What moves things forward is the:
intentional loop of setting clear goals,
tracking what actually happens,
reviewing the gap between the two, and
adjusting with real data
Without that loop, even a busy, hardworking season produces very little learning, and the next season starts from the same place.
Tracking is not a reward you earn once the business is doing well. It is how you find out what needs to change so the business can get there.
Without it, everything stays emotional and you decide out of frustration or comparison instead of evidence.
Why a shorter review cycle works in your favor
There is solid thinking behind reviewing in shorter cycles rather than waiting for a year-end reckoning.
In The 12 Week Year, Brian Moran and Michael Lennington argue that annual plans tend to fail because twelve months is too long a horizon, which makes it easy to coast in the spring and assume there is plenty of time.
Their fix is to treat a shorter stretch, roughly twelve weeks, as a full cycle with its own goals and its own honest review at the close, so urgency stays high.
That is why the halfway point of the year is such a useful moment.
You have six months of real data behind you and six months of runway ahead, so a small correction now still changes the outcome.
A ninety-day horizon makes every week count, because there’s no far-off finish line to drift toward.
The case for writing it down is just as grounded.
Dr. Gail Matthews, a psychology professor at Dominican University of California, studied more than 260 working professionals to see what helps people reach their goals.
She found that over 70 percent of those who wrote their goals down and sent weekly progress updates to someone reached the goal or got more than halfway there…
Compared with 35 percent who kept their goals only in their heads.
Writing goals down and staying accountable moves results together, the combination your day job builds in for you and your side business usually does not.
What this looks like in practice
If you have been putting off your own mid-year review, the hard part is usually just knowing where to begin.
So I wrote a full step-by-step walkthrough on the planner blog that takes you through the exact five-area framework I use.
It’s for coaches, creators, and small business owners who want to finish the year with intention rather than coast into it.
The five areas work through the questions most people avoid.
Overall business health, where you look honestly at what is generating results relative to the time it takes and what is quietly draining hours.
An ideal customer check-in, where you reconnect with who your work is actually for right now, not who it was designed for 18 months ago.
Marketing effectiveness, which separates the channels that brought in your best clients from the ones that just kept you busy.
Offer pricing, where you commit to one small pricing experiment based on what the first half showed you.
And a business expenses review, where you pull up the bank statement and find the subscriptions nobody has looked at in months.
Working through all five gives you something a quick glance at your numbers never will.
Checking your numbers tells you what happened; the review asks why it happened and what it means for your next decisions.
That is the power of data-driven insight, and it is the whole reason the review is worth a couple of focused minutes
Read the full step-by-step guide here: How to Do a Mid-Year Business Review
Here's exactly how to start
None of this takes a free weekend.
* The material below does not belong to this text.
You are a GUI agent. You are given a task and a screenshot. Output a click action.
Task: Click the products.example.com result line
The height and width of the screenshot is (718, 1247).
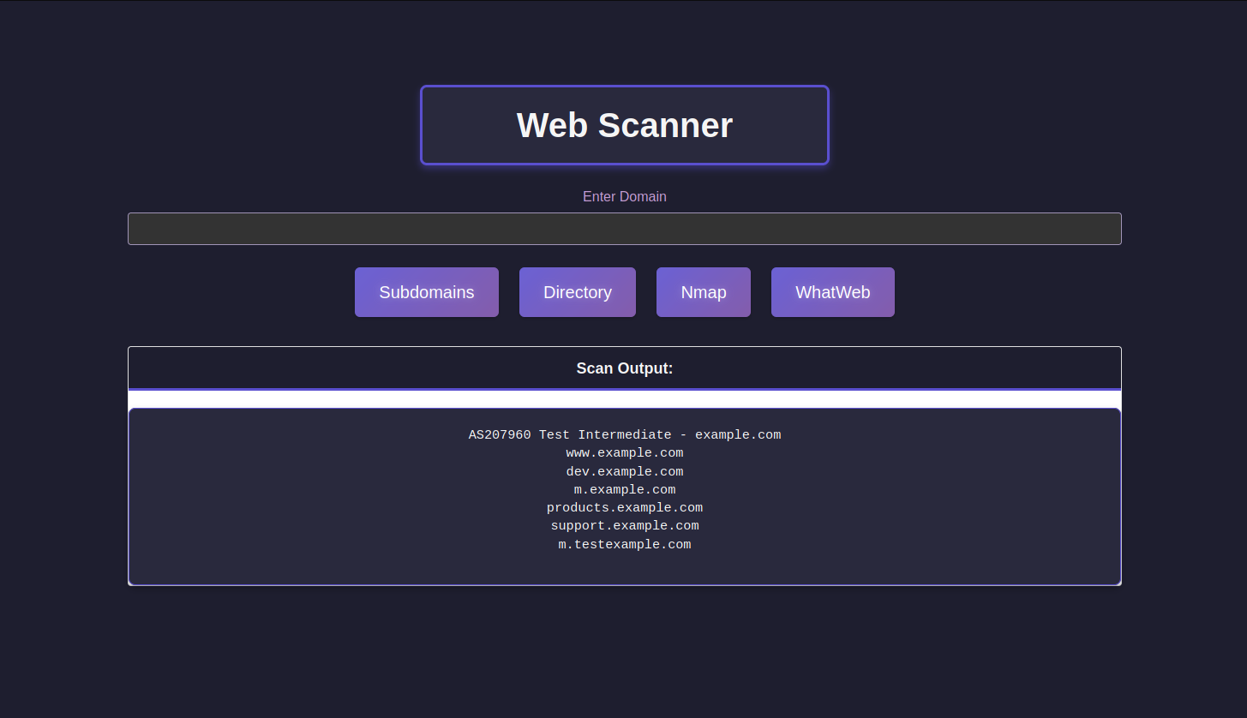point(624,508)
Set aside 30 minutes, and you’ll get through more than you’d expect.
🌱 Before you open your planner, create a small routine that signals to your mind: this is my time to think clearly.
🌱 Grab your favourite pen and your copy of Strategic by Design, and pick a quiet corner, a comfy chair, or a spot by a bright window.
🌱 Silence your phone and clear away the easy distractions, and if a familiar scent or some gentle background sound helps you settle, add it. Lo-fi beats, instrumental jazz, or soft nature sounds all work.
🌱Then pair your planning time with one simple physical action, like brewing a cup of tea.
Over time, that small cue helps your brain shift out of everyday noise and into the calmer, more focused space where real reflection and clear decisions happen.
The story behind Strategic by Design
For a long time I was looking for a small business planner that gave my own business the same structure most workplaces take for granted.
Organized by business quarter, with monthly pages for tracking revenue and key metrics, and guided prompts that ask the questions that surface the right data.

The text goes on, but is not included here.